[Stored data entries]
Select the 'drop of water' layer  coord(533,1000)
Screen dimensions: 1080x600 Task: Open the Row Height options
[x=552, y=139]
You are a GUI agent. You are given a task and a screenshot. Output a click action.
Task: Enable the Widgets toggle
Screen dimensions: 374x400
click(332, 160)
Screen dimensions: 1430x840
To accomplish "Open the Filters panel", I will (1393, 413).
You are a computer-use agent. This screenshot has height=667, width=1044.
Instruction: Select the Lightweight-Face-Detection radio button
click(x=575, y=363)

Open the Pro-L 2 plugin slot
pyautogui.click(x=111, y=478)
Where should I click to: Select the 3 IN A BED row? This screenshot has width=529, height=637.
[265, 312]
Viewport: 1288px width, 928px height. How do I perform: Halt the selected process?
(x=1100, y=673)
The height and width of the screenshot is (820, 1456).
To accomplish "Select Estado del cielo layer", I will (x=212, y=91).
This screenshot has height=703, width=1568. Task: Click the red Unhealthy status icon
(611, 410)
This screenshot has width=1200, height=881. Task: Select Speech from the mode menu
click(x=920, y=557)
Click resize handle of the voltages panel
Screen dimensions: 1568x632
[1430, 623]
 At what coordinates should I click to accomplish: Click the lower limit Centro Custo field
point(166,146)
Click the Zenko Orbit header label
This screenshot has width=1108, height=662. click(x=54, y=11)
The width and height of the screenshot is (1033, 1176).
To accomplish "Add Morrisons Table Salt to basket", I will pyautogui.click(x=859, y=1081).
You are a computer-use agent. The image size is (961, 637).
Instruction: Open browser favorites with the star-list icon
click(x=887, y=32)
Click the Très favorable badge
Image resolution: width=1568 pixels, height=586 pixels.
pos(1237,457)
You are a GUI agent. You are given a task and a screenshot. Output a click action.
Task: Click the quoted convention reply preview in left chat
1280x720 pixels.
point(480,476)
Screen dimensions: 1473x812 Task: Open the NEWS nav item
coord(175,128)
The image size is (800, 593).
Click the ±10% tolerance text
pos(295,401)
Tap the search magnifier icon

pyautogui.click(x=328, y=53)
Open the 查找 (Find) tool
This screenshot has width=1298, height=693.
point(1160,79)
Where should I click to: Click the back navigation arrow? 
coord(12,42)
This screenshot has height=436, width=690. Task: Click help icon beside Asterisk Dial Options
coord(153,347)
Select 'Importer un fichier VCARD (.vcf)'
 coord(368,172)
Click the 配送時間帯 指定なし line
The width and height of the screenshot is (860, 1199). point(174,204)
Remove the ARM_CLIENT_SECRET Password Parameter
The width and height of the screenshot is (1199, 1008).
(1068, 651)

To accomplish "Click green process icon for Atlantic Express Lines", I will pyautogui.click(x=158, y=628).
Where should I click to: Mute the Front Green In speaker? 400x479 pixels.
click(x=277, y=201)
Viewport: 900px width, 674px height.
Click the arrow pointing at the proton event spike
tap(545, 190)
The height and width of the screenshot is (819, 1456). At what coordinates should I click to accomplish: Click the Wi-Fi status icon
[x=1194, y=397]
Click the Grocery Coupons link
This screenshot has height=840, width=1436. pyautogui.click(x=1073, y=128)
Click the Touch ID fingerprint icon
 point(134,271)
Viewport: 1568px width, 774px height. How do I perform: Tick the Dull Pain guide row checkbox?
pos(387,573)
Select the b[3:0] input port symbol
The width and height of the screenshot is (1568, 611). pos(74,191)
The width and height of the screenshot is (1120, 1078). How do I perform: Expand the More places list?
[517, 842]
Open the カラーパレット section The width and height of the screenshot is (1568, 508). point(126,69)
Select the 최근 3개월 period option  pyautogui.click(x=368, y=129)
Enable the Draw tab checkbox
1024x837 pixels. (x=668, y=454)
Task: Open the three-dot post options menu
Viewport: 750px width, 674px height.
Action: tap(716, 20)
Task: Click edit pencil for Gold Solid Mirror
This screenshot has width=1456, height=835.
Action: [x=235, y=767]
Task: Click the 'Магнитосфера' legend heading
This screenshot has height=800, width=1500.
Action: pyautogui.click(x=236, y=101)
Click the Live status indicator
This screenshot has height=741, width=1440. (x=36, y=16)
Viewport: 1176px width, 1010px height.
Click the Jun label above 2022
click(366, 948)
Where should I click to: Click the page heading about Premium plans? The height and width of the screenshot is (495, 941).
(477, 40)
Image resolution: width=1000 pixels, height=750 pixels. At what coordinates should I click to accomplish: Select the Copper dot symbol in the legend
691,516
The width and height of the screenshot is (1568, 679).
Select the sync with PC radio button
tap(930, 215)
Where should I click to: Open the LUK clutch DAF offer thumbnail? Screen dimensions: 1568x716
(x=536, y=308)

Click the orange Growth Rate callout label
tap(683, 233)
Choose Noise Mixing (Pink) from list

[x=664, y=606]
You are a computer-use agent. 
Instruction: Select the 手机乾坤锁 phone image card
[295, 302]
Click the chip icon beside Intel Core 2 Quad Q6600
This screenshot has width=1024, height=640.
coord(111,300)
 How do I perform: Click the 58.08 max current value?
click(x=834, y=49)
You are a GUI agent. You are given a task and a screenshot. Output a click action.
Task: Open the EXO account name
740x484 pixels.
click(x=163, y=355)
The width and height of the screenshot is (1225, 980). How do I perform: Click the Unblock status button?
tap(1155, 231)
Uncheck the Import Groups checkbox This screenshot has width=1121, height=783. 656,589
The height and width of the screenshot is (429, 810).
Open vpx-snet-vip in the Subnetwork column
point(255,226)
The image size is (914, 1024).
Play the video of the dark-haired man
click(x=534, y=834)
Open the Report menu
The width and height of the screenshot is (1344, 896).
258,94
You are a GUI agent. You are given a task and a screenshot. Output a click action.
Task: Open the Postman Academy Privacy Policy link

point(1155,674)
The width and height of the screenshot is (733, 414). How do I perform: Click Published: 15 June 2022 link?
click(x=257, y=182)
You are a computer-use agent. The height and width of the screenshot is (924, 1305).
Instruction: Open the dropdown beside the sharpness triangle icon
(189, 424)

__WHAT IS EXPECTED__:
Line by line, repeat the data exactly.

__PROBLEM SOLUTION__:
Select the 'drop of water' layer  coord(533,1000)
Screen dimensions: 1080x600 Task: Open the Row Height options
[x=552, y=139]
You are a GUI agent. You are given a task and a screenshot. Output a click action.
Task: Enable the Widgets toggle
Screen dimensions: 374x400
click(332, 160)
Screen dimensions: 1430x840
To accomplish "Open the Filters panel", I will (1393, 413).
You are a computer-use agent. This screenshot has height=667, width=1044.
Instruction: Select the Lightweight-Face-Detection radio button
click(x=575, y=363)

Open the Pro-L 2 plugin slot
pyautogui.click(x=111, y=478)
Where should I click to: Select the 3 IN A BED row? This screenshot has width=529, height=637.
[265, 312]
Viewport: 1288px width, 928px height. How do I perform: Halt the selected process?
(x=1100, y=673)
The height and width of the screenshot is (820, 1456).
To accomplish "Select Estado del cielo layer", I will (x=212, y=91).
This screenshot has height=703, width=1568. Task: Click the red Unhealthy status icon
(611, 410)
This screenshot has width=1200, height=881. Task: Select Speech from the mode menu
click(x=920, y=557)
Click resize handle of the voltages panel
Screen dimensions: 1568x632
[1430, 623]
 At what coordinates should I click to accomplish: Click the lower limit Centro Custo field
point(166,146)
Click the Zenko Orbit header label
This screenshot has width=1108, height=662. click(x=54, y=11)
The width and height of the screenshot is (1033, 1176).
To accomplish "Add Morrisons Table Salt to basket", I will pyautogui.click(x=859, y=1081).
You are a computer-use agent. The image size is (961, 637).
Instruction: Open browser favorites with the star-list icon
click(x=887, y=32)
Click the Très favorable badge
Image resolution: width=1568 pixels, height=586 pixels.
pos(1237,457)
You are a GUI agent. You are given a task and a screenshot. Output a click action.
Task: Click the quoted convention reply preview in left chat
1280x720 pixels.
point(480,476)
Screen dimensions: 1473x812 Task: Open the NEWS nav item
coord(175,128)
The image size is (800, 593).
Click the ±10% tolerance text
pos(295,401)
Tap the search magnifier icon

pyautogui.click(x=328, y=53)
Open the 查找 (Find) tool
This screenshot has width=1298, height=693.
point(1160,79)
Where should I click to: Click the back navigation arrow? 
coord(12,42)
This screenshot has height=436, width=690. Task: Click help icon beside Asterisk Dial Options
coord(153,347)
Select 'Importer un fichier VCARD (.vcf)'
 coord(368,172)
Click the 配送時間帯 指定なし line
The width and height of the screenshot is (860, 1199). point(174,204)
Remove the ARM_CLIENT_SECRET Password Parameter
The width and height of the screenshot is (1199, 1008).
(1068, 651)

To accomplish "Click green process icon for Atlantic Express Lines", I will pyautogui.click(x=158, y=628).
Where should I click to: Mute the Front Green In speaker? 400x479 pixels.
click(x=277, y=201)
Viewport: 900px width, 674px height.
Click the arrow pointing at the proton event spike
tap(545, 190)
The height and width of the screenshot is (819, 1456). At what coordinates should I click to accomplish: Click the Wi-Fi status icon
[x=1194, y=397]
Click the Grocery Coupons link
This screenshot has height=840, width=1436. pyautogui.click(x=1073, y=128)
Click the Touch ID fingerprint icon
 point(134,271)
Viewport: 1568px width, 774px height. How do I perform: Tick the Dull Pain guide row checkbox?
pos(387,573)
Select the b[3:0] input port symbol
The width and height of the screenshot is (1568, 611). pos(74,191)
The width and height of the screenshot is (1120, 1078). How do I perform: Expand the More places list?
[517, 842]
Open the カラーパレット section The width and height of the screenshot is (1568, 508). point(126,69)
Select the 최근 3개월 period option  pyautogui.click(x=368, y=129)
Enable the Draw tab checkbox
1024x837 pixels. (x=668, y=454)
Task: Open the three-dot post options menu
Viewport: 750px width, 674px height.
Action: tap(716, 20)
Task: Click edit pencil for Gold Solid Mirror
This screenshot has width=1456, height=835.
Action: [x=235, y=767]
Task: Click the 'Магнитосфера' legend heading
This screenshot has height=800, width=1500.
Action: pyautogui.click(x=236, y=101)
Click the Live status indicator
This screenshot has height=741, width=1440. (x=36, y=16)
Viewport: 1176px width, 1010px height.
Click the Jun label above 2022
click(366, 948)
Where should I click to: Click the page heading about Premium plans? The height and width of the screenshot is (495, 941).
(477, 40)
Image resolution: width=1000 pixels, height=750 pixels. At what coordinates should I click to accomplish: Select the Copper dot symbol in the legend
691,516
The width and height of the screenshot is (1568, 679).
Select the sync with PC radio button
tap(930, 215)
Where should I click to: Open the LUK clutch DAF offer thumbnail? Screen dimensions: 1568x716
(x=536, y=308)

Click the orange Growth Rate callout label
tap(683, 233)
Choose Noise Mixing (Pink) from list

[x=664, y=606]
You are a computer-use agent. 
Instruction: Select the 手机乾坤锁 phone image card
[295, 302]
Click the chip icon beside Intel Core 2 Quad Q6600
This screenshot has width=1024, height=640.
coord(111,300)
 How do I perform: Click the 58.08 max current value?
click(x=834, y=49)
You are a GUI agent. You are given a task and a screenshot. Output a click action.
Task: Open the EXO account name
740x484 pixels.
click(x=163, y=355)
The width and height of the screenshot is (1225, 980). How do I perform: Click the Unblock status button?
tap(1155, 231)
Uncheck the Import Groups checkbox This screenshot has width=1121, height=783. 656,589
The height and width of the screenshot is (429, 810).
Open vpx-snet-vip in the Subnetwork column
point(255,226)
The image size is (914, 1024).
Play the video of the dark-haired man
click(x=534, y=834)
Open the Report menu
The width and height of the screenshot is (1344, 896).
258,94
You are a GUI agent. You are given a task and a screenshot. Output a click action.
Task: Open the Postman Academy Privacy Policy link

point(1155,674)
The width and height of the screenshot is (733, 414). How do I perform: Click Published: 15 June 2022 link?
click(x=257, y=182)
You are a computer-use agent. The height and width of the screenshot is (924, 1305).
Instruction: Open the dropdown beside the sharpness triangle icon
(189, 424)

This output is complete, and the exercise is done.